Title: Quiet: The Power of Introverts in a World That Can’t Stop Talking
Author: Susan Cain
Obtained via: gift from my mom
I am a textbook introvert. Growing up, I always felt like something was wrong with me because I’d rather stick with my close friends than chat up the new people. In college, I couldn’t handle partying all night like my friends could; an hour or two and I’d be done. In my classes, my professors and TAs would ask me why I didn’t like to open up during discussions – did I feel that my opinion wasn’t as valid as everybody else’s? I was passed over for jobs I was qualified for because I just wasn’t bubbly enough. Recently, though, I’ve learned to fake it to get ahead. I cheerfully talk to strangers all day at my job in a doctor’s office. I take hundreds of phone calls a week while maintaining an unwavering smile. I coordinate lunches and run staff meetings and act charming and friendly and I am exhausted every night when I go home.
This book gave me some insight into why exactly I’m like that. It helped me realize that it’s ok to fake being extroverted for a little while as long as I get some time to myself to unwind. It told me that it’s ok and not weird at all to need to take my lunch alone in a quiet room sometimes. And it has some really good advice for what to do when your employer requires you to act the complete opposite of how you feel.

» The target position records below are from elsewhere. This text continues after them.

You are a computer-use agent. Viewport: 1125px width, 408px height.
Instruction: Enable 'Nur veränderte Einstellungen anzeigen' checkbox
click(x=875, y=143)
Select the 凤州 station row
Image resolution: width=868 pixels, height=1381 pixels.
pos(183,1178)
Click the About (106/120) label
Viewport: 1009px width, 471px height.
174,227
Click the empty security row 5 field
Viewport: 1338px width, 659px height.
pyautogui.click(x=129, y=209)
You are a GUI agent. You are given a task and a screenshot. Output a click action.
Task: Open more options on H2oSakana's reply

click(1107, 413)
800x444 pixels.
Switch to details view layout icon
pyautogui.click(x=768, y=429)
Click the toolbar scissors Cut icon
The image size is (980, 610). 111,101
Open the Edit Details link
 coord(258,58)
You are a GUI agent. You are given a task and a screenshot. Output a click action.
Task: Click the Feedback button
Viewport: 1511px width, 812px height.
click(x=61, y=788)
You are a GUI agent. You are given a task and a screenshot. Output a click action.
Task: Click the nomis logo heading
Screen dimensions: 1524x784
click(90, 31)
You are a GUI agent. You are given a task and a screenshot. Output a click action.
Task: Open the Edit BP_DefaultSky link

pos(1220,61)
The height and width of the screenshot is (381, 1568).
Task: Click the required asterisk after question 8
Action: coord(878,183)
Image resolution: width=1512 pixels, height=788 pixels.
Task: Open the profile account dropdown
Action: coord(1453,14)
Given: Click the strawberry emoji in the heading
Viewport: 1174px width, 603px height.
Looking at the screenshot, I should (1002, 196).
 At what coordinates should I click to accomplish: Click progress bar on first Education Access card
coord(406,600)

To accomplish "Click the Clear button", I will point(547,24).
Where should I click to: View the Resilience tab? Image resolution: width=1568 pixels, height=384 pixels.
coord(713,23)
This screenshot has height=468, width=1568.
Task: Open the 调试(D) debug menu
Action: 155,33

My only qualm is that, well, it was almost too pro-introvert. The author does tell us that she too is an introvert. She’s managed to overcome it when necessary, but she spends a good part of the book talking about the awesome advantages of being an introvert and how it’s so much better than being extroverted. It’s nice reassurance, sure, but I can see how it could be off-putting for an extrovert trying to gain insight into the introvert’s mind.
All in all, it’s a good book and an interesting read. I’ll be recommending it to my introvert friends.